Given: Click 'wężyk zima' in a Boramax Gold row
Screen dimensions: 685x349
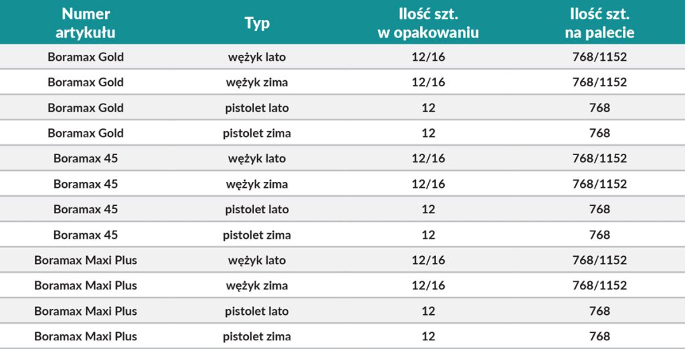Looking at the screenshot, I should (257, 82).
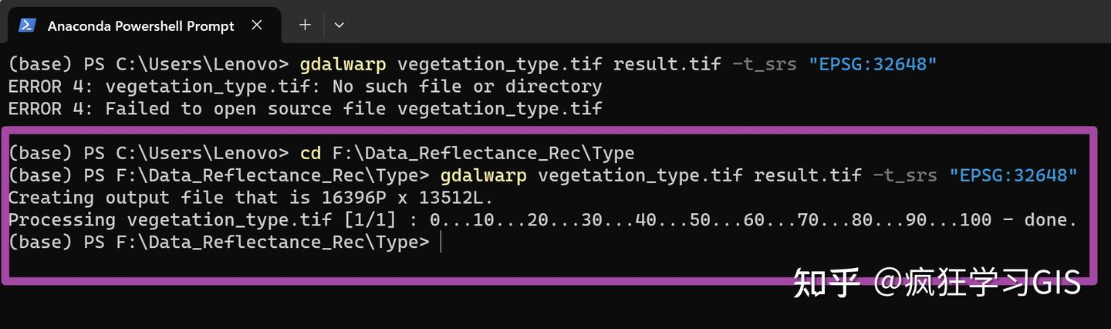This screenshot has height=329, width=1111.
Task: Click the "Failed to open source file" error line
Action: [305, 109]
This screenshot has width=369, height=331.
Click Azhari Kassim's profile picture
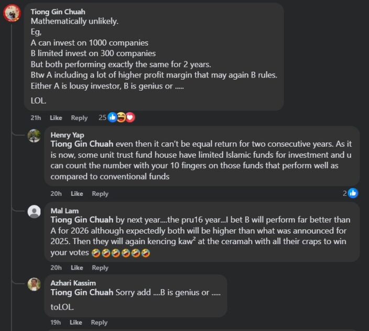click(x=34, y=284)
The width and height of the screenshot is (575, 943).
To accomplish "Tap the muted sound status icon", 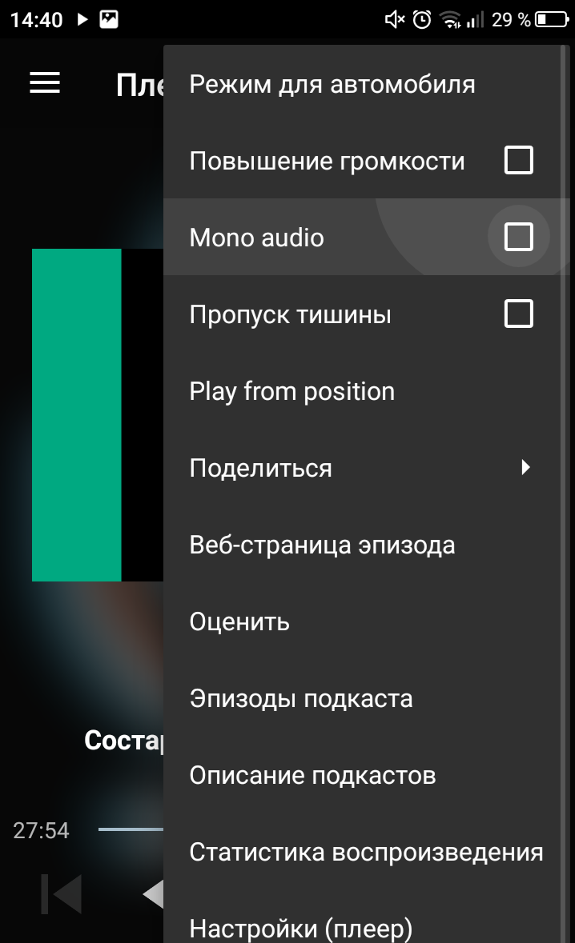I will [x=394, y=20].
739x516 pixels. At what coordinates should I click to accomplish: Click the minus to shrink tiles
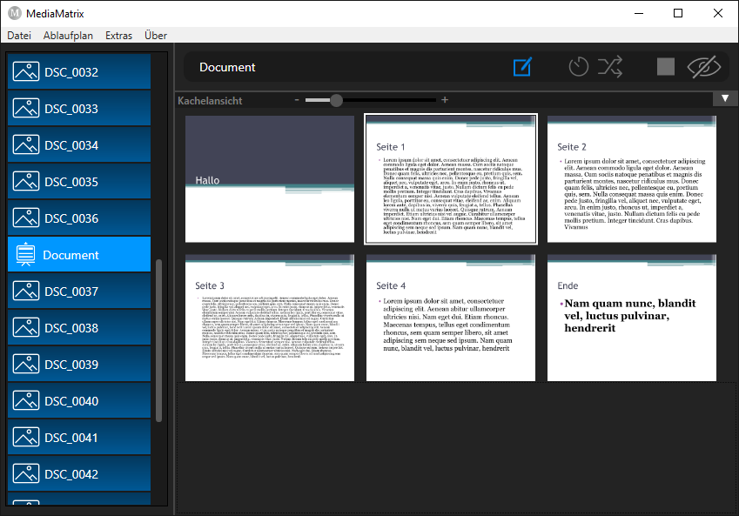coord(297,100)
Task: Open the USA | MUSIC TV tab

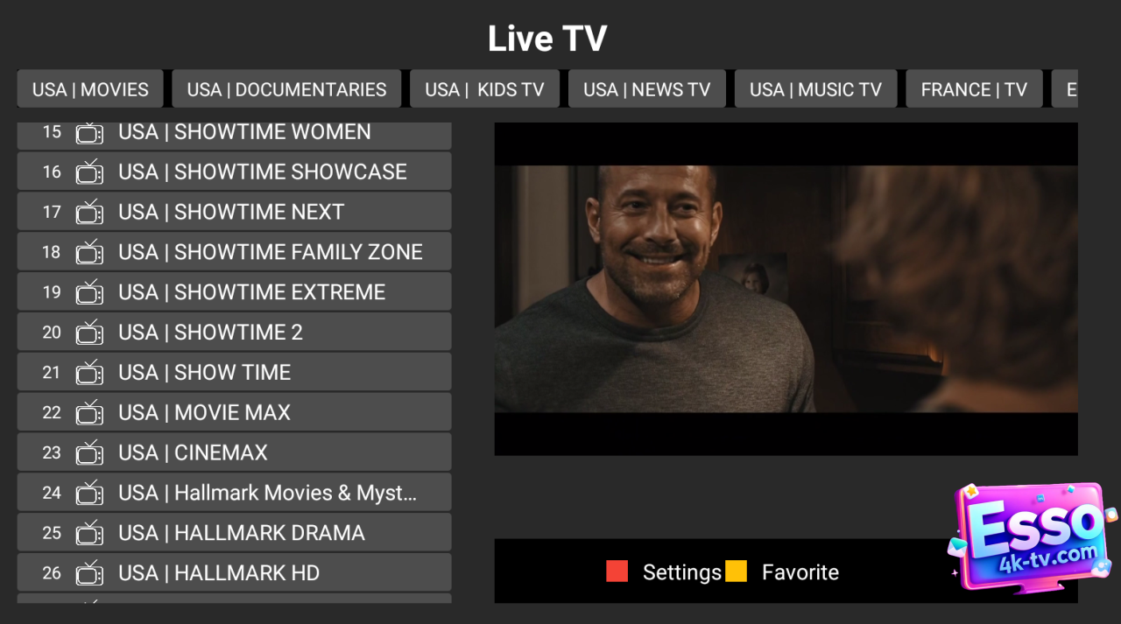Action: pos(815,89)
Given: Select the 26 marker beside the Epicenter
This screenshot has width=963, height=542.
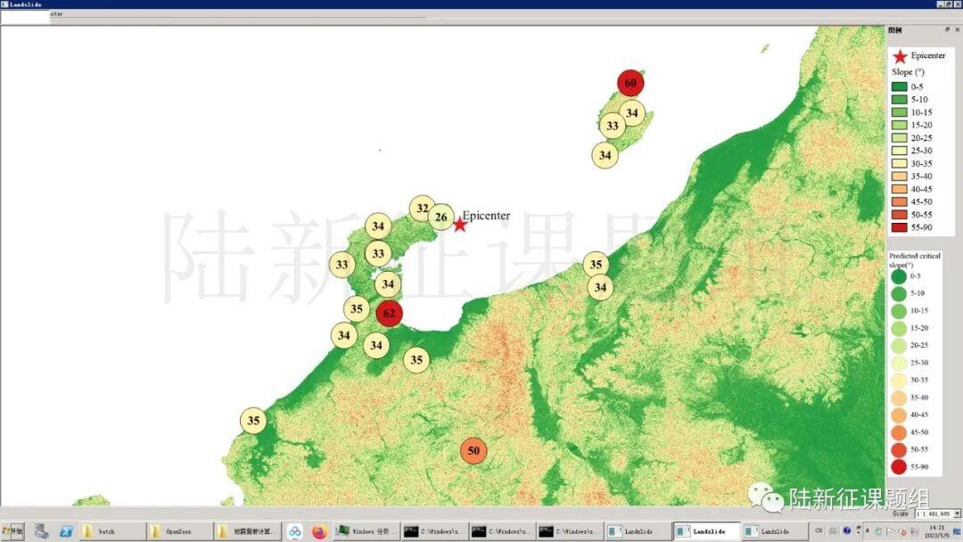Looking at the screenshot, I should (440, 217).
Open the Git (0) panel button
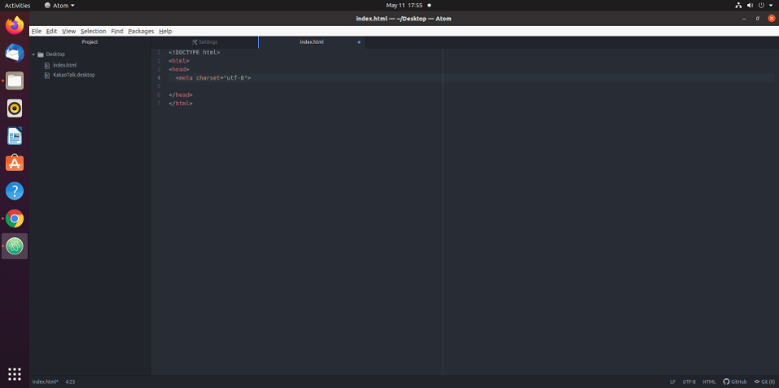 (764, 381)
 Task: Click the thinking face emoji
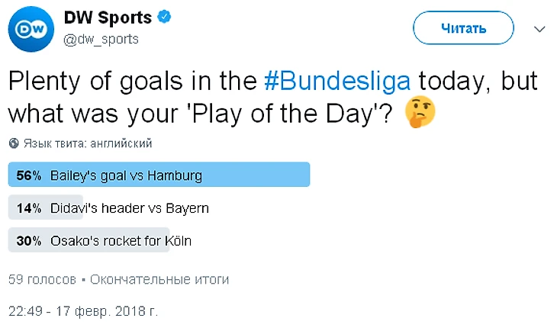click(419, 113)
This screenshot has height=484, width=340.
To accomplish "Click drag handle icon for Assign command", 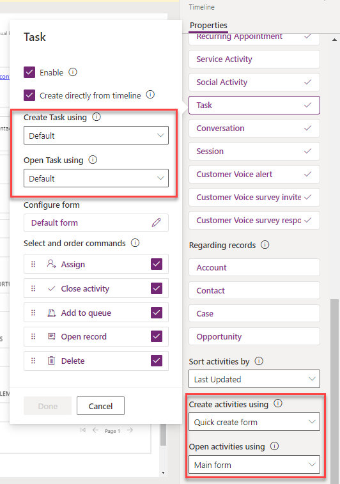I will pyautogui.click(x=33, y=264).
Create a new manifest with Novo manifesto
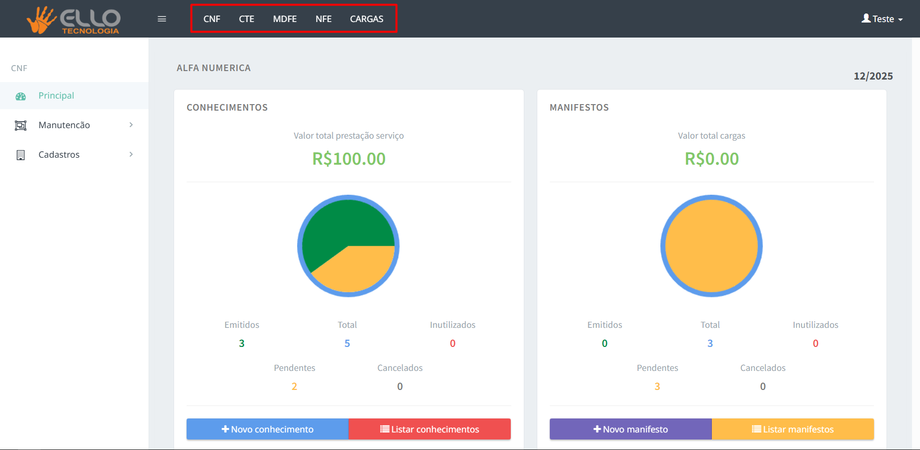This screenshot has height=450, width=920. point(630,429)
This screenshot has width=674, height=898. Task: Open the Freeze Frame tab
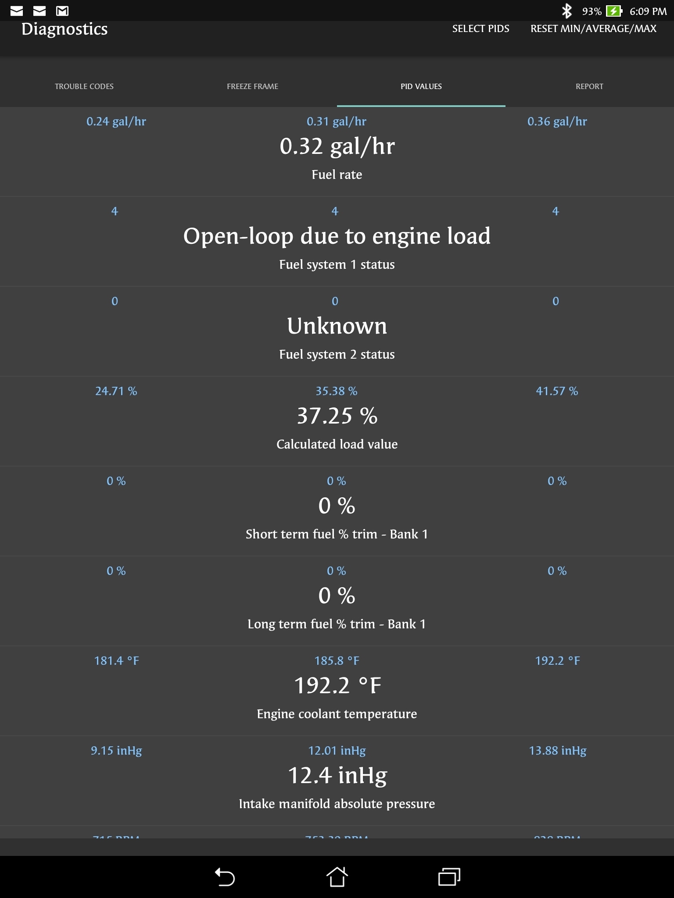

★ ★ ★ ★ ★ ★ ★

WHAT YOU ARE ASKED TO DO: Across the listing, tally every line that includes the word "Given" and supply the total alone.

ANSWER TO THE PROBLEM: 2